Nous arrivons à la limite du marais. La vie s’active. Une abeille sauvage toute poilue butine un cirse maraîcher. Un pouillot véloce chante dans un peuplier et un pic épeiche s’envole des branches d’un saule. Cette nature qui s’ébat cohabite avec la ville.


Les employés municipaux en prennent soin des couleuvres. Ils laissent des tas de fauches pour qu’elles s’abritent.
Flickr / CC BYSA 2.0 / Bernard DUPONT

En arrière-plan, la cime des immeubles apparaît au-dessus de la végétation. Mathias Engelbeen se délecte du moment et apprécie que les efforts fournis paient. « On voit des progrès notables : à chaque aménagement, la faune s’installe. Mais c’est multifactoriel. Les espèces profitent aussi de la fin de l’usage de pesticides, de la fauche différenciée… Dans le dernier atlas de répartition des espèces, on a relevé la présence de davantage de papillons de jour. On voit par exemple revenir le nacré de la ronce. »

Mais pour permettre au vivant de recoloniser la ville, il est nécessaire de mieux connecter celle-ci avec les espaces naturels des alentours. Et Bruxelles bénéficie de la présence toute proche de l’une des plus vastes forêts périurbaines d’Europe, le massif de Soignes, situé au sud de la ville.

C’est depuis ce poumon vert que le renard roux s’est par exemple lancé à la reconquête de la capitale belge dans les années 1980. À l’époque, profitant de l’interdiction de la chasse en Région de Bruxelles-Capitale, les premiers canidés ont été remarqués dans les quartiers résidentiels jouxtant la forêt. Progressivement, certains individus se sont dispersés jusqu’à la ville proprement dite où ils ont trouvé suffisamment de nourriture, de quiétude et de congénères pour s’y établir et s’y reproduire. Entre 2001 et 2017, la présence du renard a été cartographiée : le carnivore occupe désormais 82 % de l’aire urbaine.
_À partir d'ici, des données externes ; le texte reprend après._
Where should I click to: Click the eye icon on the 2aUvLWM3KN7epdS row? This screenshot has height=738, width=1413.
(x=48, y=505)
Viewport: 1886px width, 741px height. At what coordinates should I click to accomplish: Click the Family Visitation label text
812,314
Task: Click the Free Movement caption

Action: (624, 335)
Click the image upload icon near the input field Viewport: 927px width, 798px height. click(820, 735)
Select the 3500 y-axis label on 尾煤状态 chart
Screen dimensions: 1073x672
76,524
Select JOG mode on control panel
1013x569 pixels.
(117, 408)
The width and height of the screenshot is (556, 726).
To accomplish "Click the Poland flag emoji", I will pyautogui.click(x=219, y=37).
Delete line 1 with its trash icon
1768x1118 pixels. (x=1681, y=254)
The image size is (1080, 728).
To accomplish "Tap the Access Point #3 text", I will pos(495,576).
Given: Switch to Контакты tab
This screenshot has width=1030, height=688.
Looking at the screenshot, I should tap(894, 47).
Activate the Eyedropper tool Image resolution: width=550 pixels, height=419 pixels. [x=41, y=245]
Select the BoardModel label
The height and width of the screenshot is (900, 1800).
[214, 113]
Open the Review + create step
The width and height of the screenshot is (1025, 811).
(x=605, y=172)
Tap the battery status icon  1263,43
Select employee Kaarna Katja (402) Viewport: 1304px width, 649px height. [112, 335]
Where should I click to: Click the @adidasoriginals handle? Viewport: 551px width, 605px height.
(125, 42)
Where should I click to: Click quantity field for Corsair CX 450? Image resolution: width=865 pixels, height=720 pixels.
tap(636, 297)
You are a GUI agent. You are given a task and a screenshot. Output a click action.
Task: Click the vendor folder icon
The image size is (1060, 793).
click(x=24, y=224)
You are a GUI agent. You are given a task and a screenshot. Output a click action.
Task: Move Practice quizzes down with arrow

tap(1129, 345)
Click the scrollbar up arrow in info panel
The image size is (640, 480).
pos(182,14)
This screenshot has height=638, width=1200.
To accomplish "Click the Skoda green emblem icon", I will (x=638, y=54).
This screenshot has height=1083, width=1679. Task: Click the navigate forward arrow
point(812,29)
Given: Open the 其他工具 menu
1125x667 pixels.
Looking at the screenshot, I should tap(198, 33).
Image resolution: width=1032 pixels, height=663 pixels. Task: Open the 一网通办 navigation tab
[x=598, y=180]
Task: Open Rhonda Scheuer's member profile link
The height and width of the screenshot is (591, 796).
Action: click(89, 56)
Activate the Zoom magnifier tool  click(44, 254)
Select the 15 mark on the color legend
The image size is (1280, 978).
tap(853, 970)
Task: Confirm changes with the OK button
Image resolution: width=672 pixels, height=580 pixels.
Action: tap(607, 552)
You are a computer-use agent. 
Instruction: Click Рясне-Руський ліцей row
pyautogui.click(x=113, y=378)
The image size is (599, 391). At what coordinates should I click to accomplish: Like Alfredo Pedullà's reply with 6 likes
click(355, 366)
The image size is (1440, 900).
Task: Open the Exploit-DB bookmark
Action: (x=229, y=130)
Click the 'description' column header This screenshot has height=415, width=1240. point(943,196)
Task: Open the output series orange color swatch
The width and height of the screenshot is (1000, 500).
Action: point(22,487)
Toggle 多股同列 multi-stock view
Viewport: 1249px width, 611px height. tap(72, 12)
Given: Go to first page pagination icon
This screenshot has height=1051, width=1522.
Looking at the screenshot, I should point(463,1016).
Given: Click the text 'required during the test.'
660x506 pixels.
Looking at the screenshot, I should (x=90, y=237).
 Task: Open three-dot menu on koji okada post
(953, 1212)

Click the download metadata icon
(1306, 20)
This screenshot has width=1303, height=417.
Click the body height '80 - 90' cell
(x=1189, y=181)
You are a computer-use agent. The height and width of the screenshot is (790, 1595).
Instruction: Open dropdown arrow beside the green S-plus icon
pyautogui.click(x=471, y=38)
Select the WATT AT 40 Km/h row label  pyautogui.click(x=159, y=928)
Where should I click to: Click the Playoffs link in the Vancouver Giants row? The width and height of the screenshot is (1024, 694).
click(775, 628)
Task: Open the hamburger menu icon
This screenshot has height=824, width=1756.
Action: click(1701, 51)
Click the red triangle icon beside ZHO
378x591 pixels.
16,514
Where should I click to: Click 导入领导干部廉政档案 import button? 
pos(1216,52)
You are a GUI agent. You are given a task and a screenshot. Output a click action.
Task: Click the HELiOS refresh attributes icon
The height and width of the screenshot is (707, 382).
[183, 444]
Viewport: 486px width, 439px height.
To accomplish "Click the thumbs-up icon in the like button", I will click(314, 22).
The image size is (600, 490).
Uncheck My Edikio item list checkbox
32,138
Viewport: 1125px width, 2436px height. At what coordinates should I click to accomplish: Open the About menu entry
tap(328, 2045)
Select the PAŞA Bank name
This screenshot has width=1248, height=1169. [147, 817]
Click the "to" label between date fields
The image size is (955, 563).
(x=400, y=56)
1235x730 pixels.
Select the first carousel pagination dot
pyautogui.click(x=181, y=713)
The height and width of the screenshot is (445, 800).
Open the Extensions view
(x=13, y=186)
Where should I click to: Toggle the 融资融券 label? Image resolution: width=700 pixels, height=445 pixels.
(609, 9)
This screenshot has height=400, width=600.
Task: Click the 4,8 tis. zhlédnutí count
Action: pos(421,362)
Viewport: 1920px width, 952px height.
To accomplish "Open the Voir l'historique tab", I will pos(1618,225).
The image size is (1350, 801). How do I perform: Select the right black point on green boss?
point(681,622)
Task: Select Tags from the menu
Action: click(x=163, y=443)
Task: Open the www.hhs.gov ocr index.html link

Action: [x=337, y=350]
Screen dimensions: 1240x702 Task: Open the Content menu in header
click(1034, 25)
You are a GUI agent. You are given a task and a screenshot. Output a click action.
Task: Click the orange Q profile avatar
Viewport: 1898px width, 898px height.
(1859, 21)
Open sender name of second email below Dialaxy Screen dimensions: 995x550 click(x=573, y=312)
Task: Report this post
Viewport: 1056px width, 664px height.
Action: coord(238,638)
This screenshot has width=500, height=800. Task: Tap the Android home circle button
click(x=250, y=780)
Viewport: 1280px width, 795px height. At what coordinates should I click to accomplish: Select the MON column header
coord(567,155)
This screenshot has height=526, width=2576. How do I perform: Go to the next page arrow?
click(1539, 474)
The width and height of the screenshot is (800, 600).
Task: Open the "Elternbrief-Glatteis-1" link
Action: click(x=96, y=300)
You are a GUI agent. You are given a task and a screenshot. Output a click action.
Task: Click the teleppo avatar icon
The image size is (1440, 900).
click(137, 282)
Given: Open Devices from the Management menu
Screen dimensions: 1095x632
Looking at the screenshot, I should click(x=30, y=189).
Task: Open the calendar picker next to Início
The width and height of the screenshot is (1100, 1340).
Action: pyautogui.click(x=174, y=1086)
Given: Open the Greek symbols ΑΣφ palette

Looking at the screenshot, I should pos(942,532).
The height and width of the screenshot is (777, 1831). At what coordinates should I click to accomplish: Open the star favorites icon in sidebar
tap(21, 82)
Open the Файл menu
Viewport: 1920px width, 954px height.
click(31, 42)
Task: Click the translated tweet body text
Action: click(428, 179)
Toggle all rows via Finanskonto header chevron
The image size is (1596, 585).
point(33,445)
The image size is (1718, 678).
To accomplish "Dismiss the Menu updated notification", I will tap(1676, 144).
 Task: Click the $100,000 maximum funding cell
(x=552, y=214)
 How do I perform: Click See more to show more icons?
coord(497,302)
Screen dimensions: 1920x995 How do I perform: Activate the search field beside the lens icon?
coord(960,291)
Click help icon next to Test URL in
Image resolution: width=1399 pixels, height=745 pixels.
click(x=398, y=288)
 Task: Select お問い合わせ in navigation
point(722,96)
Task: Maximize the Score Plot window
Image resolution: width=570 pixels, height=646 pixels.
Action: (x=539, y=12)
« On avait fermé de manière temporaire une petite route. On ne l’a jamais rouverte après avoir constaté le bénéfice en matière de quiétude pour ce pan de forêt », raconte Stéphane Vanwijnsberghe.
© Camille Belsoeur / La Salamandre

Mais pour que le vivant pénètre la jungle de béton, la nature qui entoure la cité doit être en bonne santé. Or, la forêt de Soignes ressemble à un puzzle en mauvais état. Dans un article paru dans la revue Forêt.nature, trois naturalistes belges racontent comment le visage de cette région boisée a changé depuis le XVIe siècle.

Les dégâts de l’automobile

En moyenne, une nouvelle voie de communication a été bâtie tous les cent ans à travers les hêtres. Mais ce n’est qu’au XXe siècle que la circulation a vraiment fragmenté la forêt avec l’avènement de l’automobile. « On assiste ainsi, dans les années 1950 à 1970, à l’aménagement du contournement de Bruxelles et de l’autoroute E411. La multiplication des voies de communication et surtout leur élargissement parcellisent Soignes au point qu’elle ne forme plus vraiment une forêt, mais plutôt une collection de bosquets entre lesquels les contacts indispensables à la vie deviennent impossibles », peut-on lire.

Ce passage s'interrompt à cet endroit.